Visual realism and perceived issues

  • Multiple people with sailing or coastal experience say the waves look too steep, tall, and pointy, more like mountains or syrup than water.
  • Critiques include: lack of breaking waves, overly sharp crests, foam shooting straight up instead of curling, missing darker wind‑patch patterns, and high‑frequency ripples riding unrealistically on longer swells.
  • Others say that at a glance it’s convincing, especially the swell motion, though still in the “uncanny valley.”
  • Clarification is given that this targets open‑ocean swell; breaking and spray are post‑effects, not fully physical.

Technical approach (FFT, spectra, Gerstner)

  • The approach uses inverse FFT: generate wave spectra in frequency space, then transform back to get a time‑domain surface.
  • Commenters note this is based on 20‑year‑old ocean‑simulation research, now just done in real time.
  • Discussion contrasts FFT‑based oceans with Gerstner (trochoidal) waves: Gerstner is simpler and cheaper, FFT more physically grounded.
  • Several highlight that this is linear superposition; it breaks down for very large, nonlinear or rogue waves and does not model full CFD phenomena like vortices.

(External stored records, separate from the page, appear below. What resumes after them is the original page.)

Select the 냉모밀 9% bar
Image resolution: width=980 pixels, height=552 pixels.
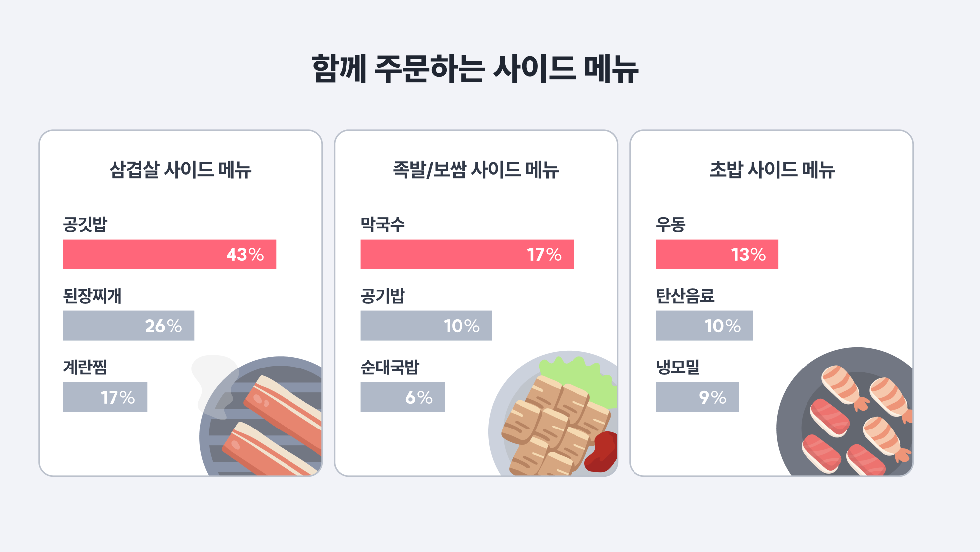coord(697,397)

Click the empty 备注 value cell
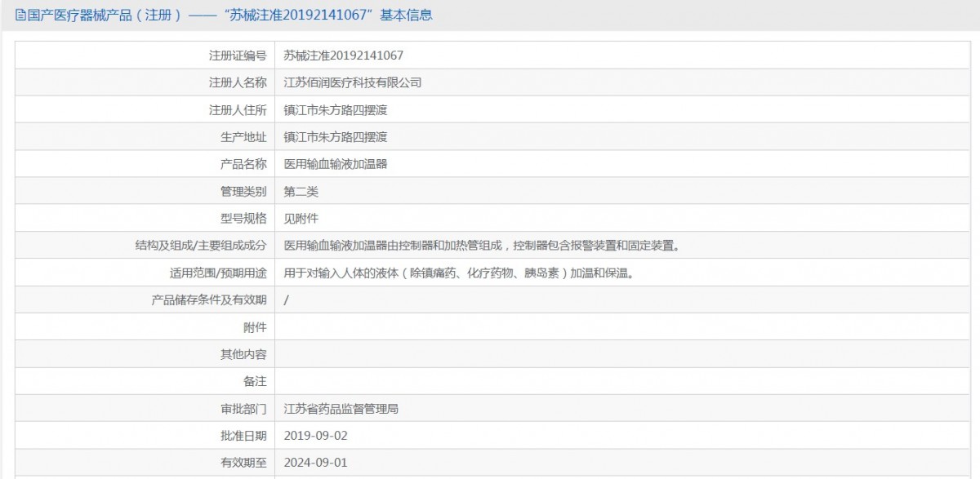[x=622, y=381]
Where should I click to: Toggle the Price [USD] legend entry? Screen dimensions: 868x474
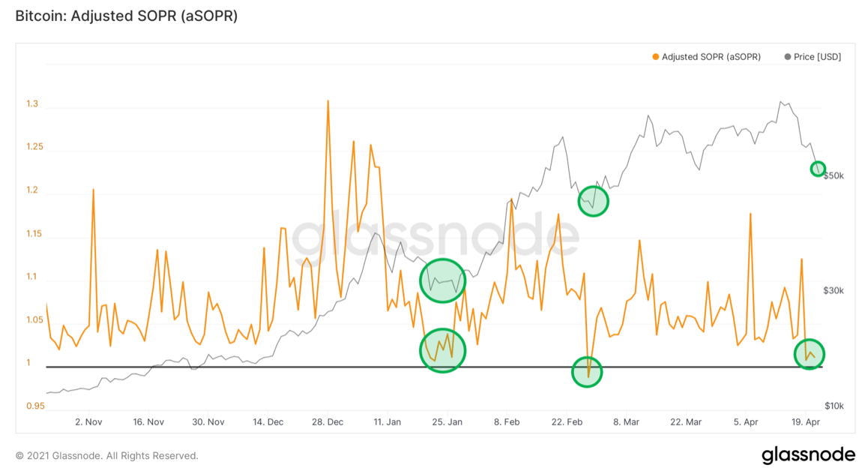pyautogui.click(x=813, y=57)
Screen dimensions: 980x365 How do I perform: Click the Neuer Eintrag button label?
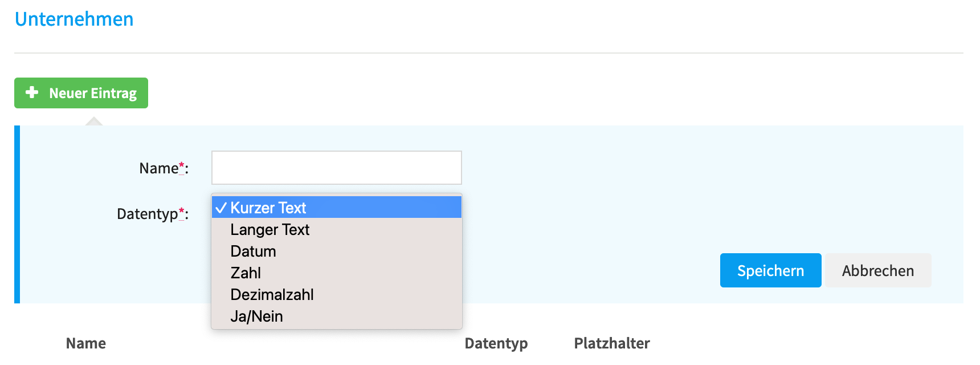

Engine, implementation, and performance

  • Godot is praised as open source with a strong community; some say switching to it unlocked long‑stalled projects.
  • The project is a standard Godot project; users report it runs impressively on their machines.
  • One comment notes the main mesh is ~330k vertices; foam particles might be optimizable by emitting only where foam density is high.

Interaction with objects and gameplay

  • A key limitation raised: FFT grids make local interactions (ships cutting waves, reflections from obstacles, shoreline effects) difficult.
  • Linked papers suggest combining FFT with convolution‑based methods; others suggest gameplay hacks via sampling the heightfield and adding particle effects.
  • Some worry this may limit use to background oceans rather than tightly interacting gameplay.

Learning, math, and motivation

  • Questions about the math lead to explanations referencing Fourier transforms, signal processing, and understanding time vs frequency domains.
  • Several commenters reflect that projects like this rekindle interest in “fun” graphics work versus routine application glue code, with encouragement to pursue such explorations gradually.